Work to be completed
Could you give the entries again, exactly as written?

Source data
#####

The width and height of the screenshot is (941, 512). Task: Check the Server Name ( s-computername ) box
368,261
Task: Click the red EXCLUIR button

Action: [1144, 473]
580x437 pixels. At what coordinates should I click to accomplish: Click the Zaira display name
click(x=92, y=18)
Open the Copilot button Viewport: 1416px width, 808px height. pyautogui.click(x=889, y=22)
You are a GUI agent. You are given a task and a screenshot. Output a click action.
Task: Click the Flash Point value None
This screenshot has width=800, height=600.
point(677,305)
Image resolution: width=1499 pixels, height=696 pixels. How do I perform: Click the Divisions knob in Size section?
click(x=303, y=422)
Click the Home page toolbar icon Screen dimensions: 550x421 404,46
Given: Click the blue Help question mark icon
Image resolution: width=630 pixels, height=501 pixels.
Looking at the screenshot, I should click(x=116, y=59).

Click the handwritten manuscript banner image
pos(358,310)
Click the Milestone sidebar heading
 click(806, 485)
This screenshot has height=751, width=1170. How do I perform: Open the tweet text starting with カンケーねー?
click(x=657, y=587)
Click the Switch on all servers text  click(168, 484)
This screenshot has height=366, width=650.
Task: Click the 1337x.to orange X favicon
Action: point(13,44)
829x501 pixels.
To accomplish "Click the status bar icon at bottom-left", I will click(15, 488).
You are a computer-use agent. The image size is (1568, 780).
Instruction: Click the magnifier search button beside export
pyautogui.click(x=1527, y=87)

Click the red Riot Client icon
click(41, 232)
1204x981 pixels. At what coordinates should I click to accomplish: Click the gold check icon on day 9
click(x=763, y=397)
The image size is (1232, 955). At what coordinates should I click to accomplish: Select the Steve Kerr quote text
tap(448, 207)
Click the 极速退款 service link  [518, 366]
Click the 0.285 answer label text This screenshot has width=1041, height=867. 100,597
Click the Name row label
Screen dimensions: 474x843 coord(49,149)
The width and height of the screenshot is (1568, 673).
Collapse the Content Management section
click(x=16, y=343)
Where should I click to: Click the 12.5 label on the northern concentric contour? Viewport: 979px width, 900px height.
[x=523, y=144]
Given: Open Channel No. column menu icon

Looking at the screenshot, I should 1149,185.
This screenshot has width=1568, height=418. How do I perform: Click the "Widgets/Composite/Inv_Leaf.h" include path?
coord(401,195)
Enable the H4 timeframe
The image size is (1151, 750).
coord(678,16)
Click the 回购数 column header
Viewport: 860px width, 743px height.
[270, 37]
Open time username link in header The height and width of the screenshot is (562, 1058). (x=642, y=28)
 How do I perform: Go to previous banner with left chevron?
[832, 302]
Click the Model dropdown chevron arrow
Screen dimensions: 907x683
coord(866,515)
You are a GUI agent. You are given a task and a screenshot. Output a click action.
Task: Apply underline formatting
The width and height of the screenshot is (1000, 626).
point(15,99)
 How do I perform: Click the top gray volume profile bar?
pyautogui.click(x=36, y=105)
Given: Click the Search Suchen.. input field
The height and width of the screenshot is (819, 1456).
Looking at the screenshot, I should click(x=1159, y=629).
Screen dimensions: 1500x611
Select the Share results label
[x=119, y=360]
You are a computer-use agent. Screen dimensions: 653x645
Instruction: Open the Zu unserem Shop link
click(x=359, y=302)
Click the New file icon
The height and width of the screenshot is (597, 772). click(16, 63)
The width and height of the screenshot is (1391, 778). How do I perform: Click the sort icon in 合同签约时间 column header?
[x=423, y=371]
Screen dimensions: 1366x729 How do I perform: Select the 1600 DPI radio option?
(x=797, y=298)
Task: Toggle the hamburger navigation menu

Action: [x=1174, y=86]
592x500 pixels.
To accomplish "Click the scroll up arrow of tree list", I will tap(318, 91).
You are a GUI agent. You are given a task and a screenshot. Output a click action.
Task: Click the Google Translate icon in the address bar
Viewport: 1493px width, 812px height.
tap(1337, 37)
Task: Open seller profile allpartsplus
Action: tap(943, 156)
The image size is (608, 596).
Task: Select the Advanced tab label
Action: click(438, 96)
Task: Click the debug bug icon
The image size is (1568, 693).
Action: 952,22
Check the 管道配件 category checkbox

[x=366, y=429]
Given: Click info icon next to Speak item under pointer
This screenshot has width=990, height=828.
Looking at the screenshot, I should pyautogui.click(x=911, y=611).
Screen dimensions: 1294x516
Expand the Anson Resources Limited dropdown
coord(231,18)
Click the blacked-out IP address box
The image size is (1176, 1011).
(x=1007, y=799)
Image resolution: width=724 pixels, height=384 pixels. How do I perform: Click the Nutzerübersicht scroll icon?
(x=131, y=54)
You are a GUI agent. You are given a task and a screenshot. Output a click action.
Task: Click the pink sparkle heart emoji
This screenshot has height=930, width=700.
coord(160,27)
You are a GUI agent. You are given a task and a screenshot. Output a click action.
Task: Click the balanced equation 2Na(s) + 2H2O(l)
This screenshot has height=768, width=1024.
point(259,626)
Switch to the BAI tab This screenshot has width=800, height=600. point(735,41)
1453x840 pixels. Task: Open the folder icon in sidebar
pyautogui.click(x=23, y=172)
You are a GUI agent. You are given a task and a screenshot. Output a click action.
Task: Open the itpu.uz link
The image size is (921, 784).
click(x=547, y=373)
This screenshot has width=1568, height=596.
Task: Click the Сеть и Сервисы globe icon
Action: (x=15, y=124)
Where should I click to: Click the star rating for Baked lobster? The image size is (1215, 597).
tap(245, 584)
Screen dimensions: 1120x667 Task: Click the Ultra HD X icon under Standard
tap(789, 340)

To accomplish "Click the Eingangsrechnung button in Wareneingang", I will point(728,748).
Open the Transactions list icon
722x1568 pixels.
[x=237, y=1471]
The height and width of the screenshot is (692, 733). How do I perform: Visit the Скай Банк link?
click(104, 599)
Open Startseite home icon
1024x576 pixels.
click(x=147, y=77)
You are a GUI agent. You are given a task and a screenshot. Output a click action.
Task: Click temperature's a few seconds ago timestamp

#####

Expected answer
The width and height of the screenshot is (941, 512). Task: Check the Server Name ( s-computername ) box
368,261
Task: Click the red EXCLUIR button

Action: [1144, 473]
580x437 pixels. At what coordinates should I click to accomplish: Click the Zaira display name
click(x=92, y=18)
Open the Copilot button Viewport: 1416px width, 808px height. pyautogui.click(x=889, y=22)
You are a GUI agent. You are given a task and a screenshot. Output a click action.
Task: Click the Flash Point value None
This screenshot has width=800, height=600.
point(677,305)
Image resolution: width=1499 pixels, height=696 pixels. How do I perform: Click the Divisions knob in Size section?
click(x=303, y=422)
Click the Home page toolbar icon Screen dimensions: 550x421 404,46
Given: Click the blue Help question mark icon
Image resolution: width=630 pixels, height=501 pixels.
Looking at the screenshot, I should click(x=116, y=59).

Click the handwritten manuscript banner image
pos(358,310)
Click the Milestone sidebar heading
 click(806, 485)
This screenshot has height=751, width=1170. How do I perform: Open the tweet text starting with カンケーねー?
click(x=657, y=587)
Click the Switch on all servers text  click(168, 484)
This screenshot has height=366, width=650.
Task: Click the 1337x.to orange X favicon
Action: point(13,44)
829x501 pixels.
To accomplish "Click the status bar icon at bottom-left", I will click(15, 488).
You are a computer-use agent. The image size is (1568, 780).
Instruction: Click the magnifier search button beside export
pyautogui.click(x=1527, y=87)

Click the red Riot Client icon
click(41, 232)
1204x981 pixels. At what coordinates should I click to accomplish: Click the gold check icon on day 9
click(x=763, y=397)
The image size is (1232, 955). At what coordinates should I click to accomplish: Select the Steve Kerr quote text
tap(448, 207)
Click the 极速退款 service link  [518, 366]
Click the 0.285 answer label text This screenshot has width=1041, height=867. 100,597
Click the Name row label
Screen dimensions: 474x843 coord(49,149)
The width and height of the screenshot is (1568, 673).
Collapse the Content Management section
click(x=16, y=343)
Where should I click to: Click the 12.5 label on the northern concentric contour? Viewport: 979px width, 900px height.
[x=523, y=144]
Given: Open Channel No. column menu icon

Looking at the screenshot, I should 1149,185.
This screenshot has width=1568, height=418. How do I perform: Click the "Widgets/Composite/Inv_Leaf.h" include path?
coord(401,195)
Enable the H4 timeframe
The image size is (1151, 750).
coord(678,16)
Click the 回购数 column header
Viewport: 860px width, 743px height.
[270, 37]
Open time username link in header The height and width of the screenshot is (562, 1058). (x=642, y=28)
 How do I perform: Go to previous banner with left chevron?
[832, 302]
Click the Model dropdown chevron arrow
Screen dimensions: 907x683
coord(866,515)
You are a GUI agent. You are given a task and a screenshot. Output a click action.
Task: Apply underline formatting
The width and height of the screenshot is (1000, 626).
point(15,99)
 How do I perform: Click the top gray volume profile bar?
pyautogui.click(x=36, y=105)
Given: Click the Search Suchen.. input field
The height and width of the screenshot is (819, 1456).
Looking at the screenshot, I should click(x=1159, y=629).
Screen dimensions: 1500x611
Select the Share results label
[x=119, y=360]
You are a computer-use agent. Screen dimensions: 653x645
Instruction: Open the Zu unserem Shop link
click(x=359, y=302)
Click the New file icon
The height and width of the screenshot is (597, 772). click(16, 63)
The width and height of the screenshot is (1391, 778). How do I perform: Click the sort icon in 合同签约时间 column header?
[x=423, y=371]
Screen dimensions: 1366x729 How do I perform: Select the 1600 DPI radio option?
(x=797, y=298)
Task: Toggle the hamburger navigation menu

Action: [x=1174, y=86]
592x500 pixels.
To accomplish "Click the scroll up arrow of tree list", I will tap(318, 91).
You are a GUI agent. You are given a task and a screenshot. Output a click action.
Task: Click the Google Translate icon in the address bar
Viewport: 1493px width, 812px height.
tap(1337, 37)
Task: Open seller profile allpartsplus
Action: tap(943, 156)
The image size is (608, 596).
Task: Select the Advanced tab label
Action: click(438, 96)
Task: Click the debug bug icon
The image size is (1568, 693).
Action: 952,22
Check the 管道配件 category checkbox

[x=366, y=429]
Given: Click info icon next to Speak item under pointer
This screenshot has width=990, height=828.
Looking at the screenshot, I should pyautogui.click(x=911, y=611).
Screen dimensions: 1294x516
Expand the Anson Resources Limited dropdown
coord(231,18)
Click the blacked-out IP address box
The image size is (1176, 1011).
(x=1007, y=799)
Image resolution: width=724 pixels, height=384 pixels. How do I perform: Click the Nutzerübersicht scroll icon?
(x=131, y=54)
You are a GUI agent. You are given a task and a screenshot. Output a click action.
Task: Click the pink sparkle heart emoji
This screenshot has height=930, width=700.
coord(160,27)
You are a GUI agent. You are given a task and a screenshot. Output a click action.
Task: Click the balanced equation 2Na(s) + 2H2O(l)
This screenshot has height=768, width=1024.
point(259,626)
Switch to the BAI tab This screenshot has width=800, height=600. point(735,41)
1453x840 pixels. Task: Open the folder icon in sidebar
pyautogui.click(x=23, y=172)
You are a GUI agent. You are given a task and a screenshot. Output a click action.
Task: Open the itpu.uz link
The image size is (921, 784).
click(x=547, y=373)
This screenshot has width=1568, height=596.
Task: Click the Сеть и Сервисы globe icon
Action: (x=15, y=124)
Where should I click to: Click the star rating for Baked lobster? The image size is (1215, 597).
tap(245, 584)
Screen dimensions: 1120x667 Task: Click the Ultra HD X icon under Standard
tap(789, 340)

To accomplish "Click the Eingangsrechnung button in Wareneingang", I will point(728,748).
Open the Transactions list icon
722x1568 pixels.
[x=237, y=1471]
The height and width of the screenshot is (692, 733). How do I perform: Visit the Скай Банк link?
click(104, 599)
Open Startseite home icon
1024x576 pixels.
click(x=147, y=77)
You are a GUI agent. You are given a task and a screenshot. Output a click action.
Task: Click temperature's a few seconds ago timestamp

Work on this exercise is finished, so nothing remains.